$5.6B deal positions Aetna for changing health care market

Insurance giant announces plan to buy Bethesda-based Coventry Health Care Inc.

  • Aetna plans to acquire Bethesda-based Coventry Health Care Inc. for $5.6 billion.
Aetna plans to acquire Bethesda-based Coventry Health Care… (Reuters )
August 20, 2012|By Matthew Sturdevant and Kenneth R. Gosselin, The Hartford Courant

Aetna's plans announced Monday to acquire Coventry Health Care Inc. for $5.6 billion could catapult the insurance giant to the front of an industry race to capitalize on Obamacare and the health needs of aging baby boomers.

The deal, subject to approval by Coventry stockholders and industry regulators, is expected to be completed in mid-2013.

Aetna said it would pay about $5.6 billion to acquire Bethesda-based Coventry and will take on the company's debt, driving up the total value of the transaction to $7.3 billion.

The move is the latest development in a trend that has the nation's largest health insurers buying up smaller health plans to get a larger part of the ballooning Medicare and Medicaid markets.

Medicare enrollment will expand in the next two decades as more and more baby boomers reach the eligibility age of 65. Medicaid, too, is set for massive expansion. In 2014, federal health care reform under the Affordable Care Act — often called Obamacare — expands the market for insurance companies to administer government-funded Medicaid plans for the poor and disabled.

Additionally, federal reform is squeezing insurers' profits, which has driven managed care companies such as Aetna to expand by buying out competitors, said David H. Windley, an analyst at Jefferies & Co. in Nashville, Tenn.

"A lot of this is driven by regulatory compliance under the Affordable Care Act," Windley said. "There are limits on profitability through underwriting; the growth comes through acquisitions."

In Coventry, Aetna would get a company that has a reputation for being well-run with a strong management team. The deal would increase its business in government programs and enable Aetna to better compete with WellPoint and UnitedHealth over the next decade, analysts said.

In a statement announcing Aetna's plans, Chairman and CEO Mark T. Bertolini said: "Integrating Coventry into Aetna will complement our strategy to expand our core insurance business, increase our presence in the fast-growing government sector and expand our relationships with providers in local geographies.

"Coventry has distinct capabilities and a local market focus that will accelerate our efforts to bring simpler, more affordable products to consumer insurance exchanges in 2014 and beyond," Bertolini said.

Health insurers' profits are squeezed as never before. Starting last year, under federal regulations, all health insurers must spend a minimum amount of revenue on medical expenses for customers — 85 cents of every premium dollar for people in large-group plans, and 80 cents of each premium dollar in small-group and individual-market health plans.
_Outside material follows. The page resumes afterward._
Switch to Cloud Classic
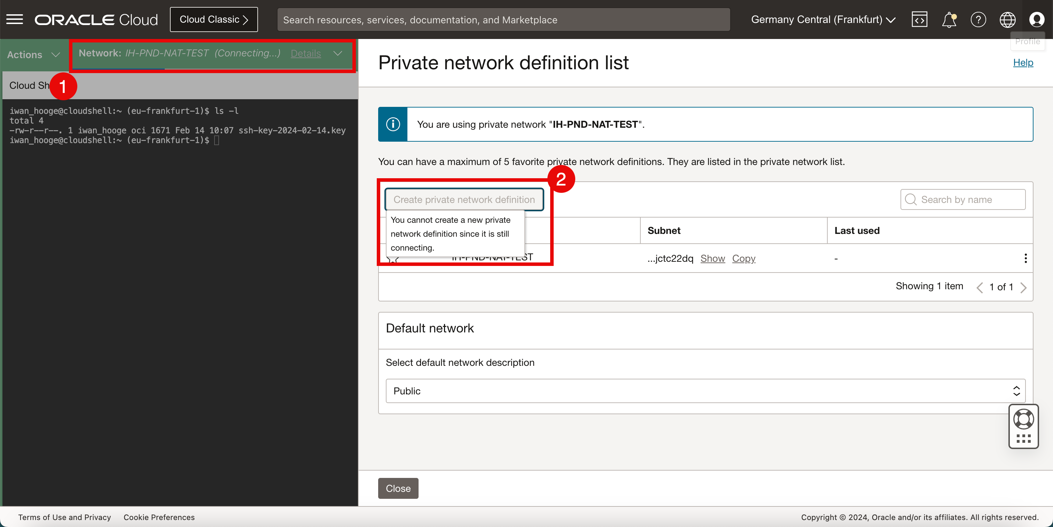1053x527 pixels. point(214,19)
In the past, a health insurer's shareholders benefited when the insurer spent the least amount of every premium dollar on medical expenses. With federal constraints on profit, insurers are looking for better profits by serving more members through acquisitions and then reducing administrative costs, including jobs.
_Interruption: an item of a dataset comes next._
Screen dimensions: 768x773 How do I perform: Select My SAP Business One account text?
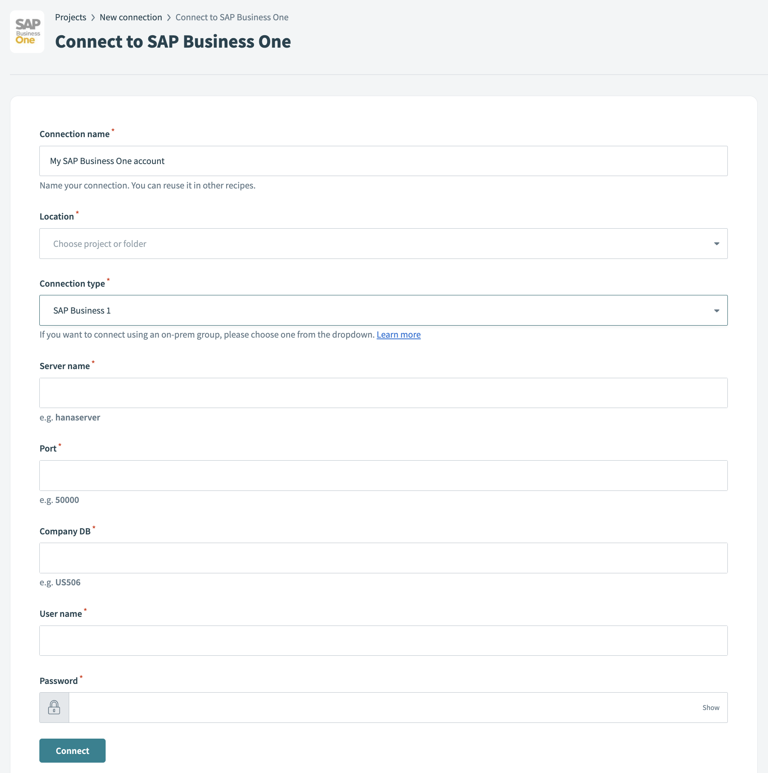[107, 161]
With the purchase of Coventry, Aetna expects to eliminate $400 million annually from expenses by 2015.

"These cost efficiencies will support our efforts to drive costs out of the system and offer products at a lower price point in the marketplace," said Aetna's chief financial officer, Joseph M. Zubretsky.

Windley, the Jefferies & Co. analyst, said the acquisition allows for the cutting of corporate overhead even as new members are added.
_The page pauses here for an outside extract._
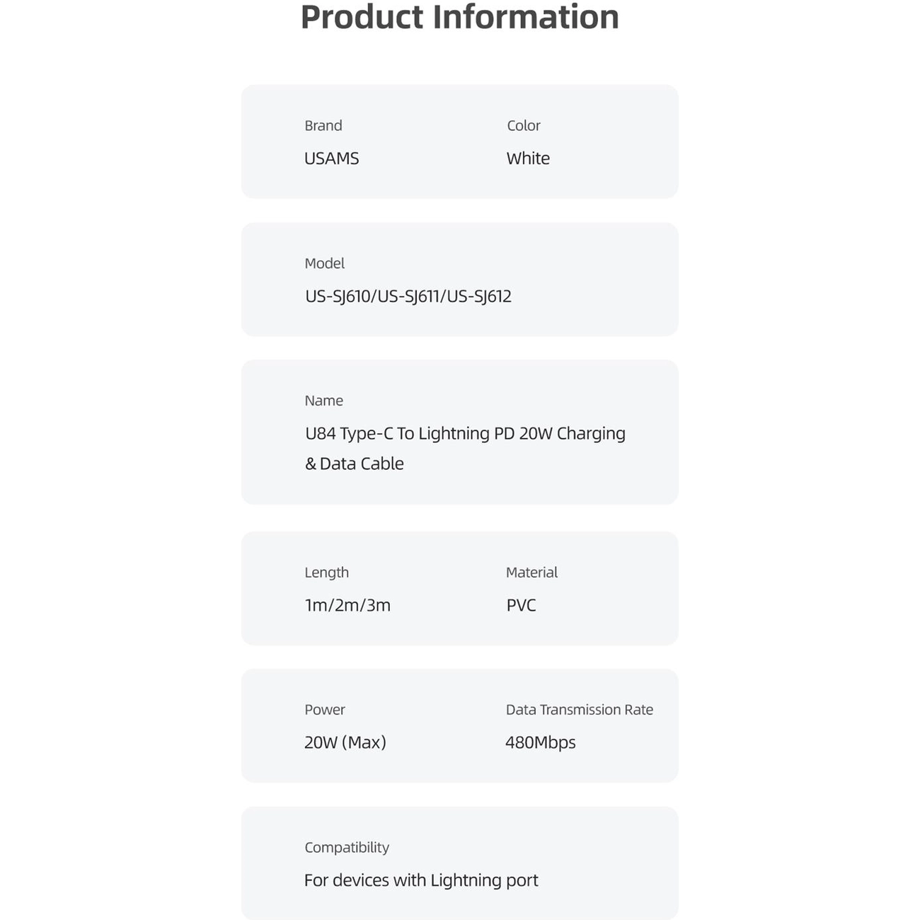
Task: Select the Color label
Action: pyautogui.click(x=524, y=125)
"A good chunk of that comes from employment," Windley said. "Not much on the Aetna side; most on the Coventry side."

How, exactly, the cost cutting might affect jobs remains unclear.

"While we are constantly focused on managing our staff levels to align with membership, we do not anticipate any immediate impact as a result of this pending acquisition," said Aetna spokeswoman Cynthia Michener. "Until the acquisition closes, Aetna and Coventry will continue to operate as two separate companies. After that, we will begin a staged integration process that will involve employees of both companies. We expect to address any overlap in similar functions over time."

The offer is 65 percent cash and 35 percent stock, with Coventry stockholders receiving $27.30 in cash and a fraction of Aetna common shares for each Coventry share. In total, the acquisition value is $42.08 per share of Coventry — about 20 percent higher than Friday's closing price of $34.94.

The purchase would boost Hartford, Conn.-based Aetna's total medical membership in health plans from 18 million to 23.3 million in an industry dominated by five major players.

The acquisition keeps Aetna squarely in position as the nation's third-largest insurer. UnitedHealth Group has 35.9 million members and WellPoint has 33.5 million. Aetna, however, jumped ahead of Cigna Corp., which has 12.6 million members, and Humana, which has 12 million.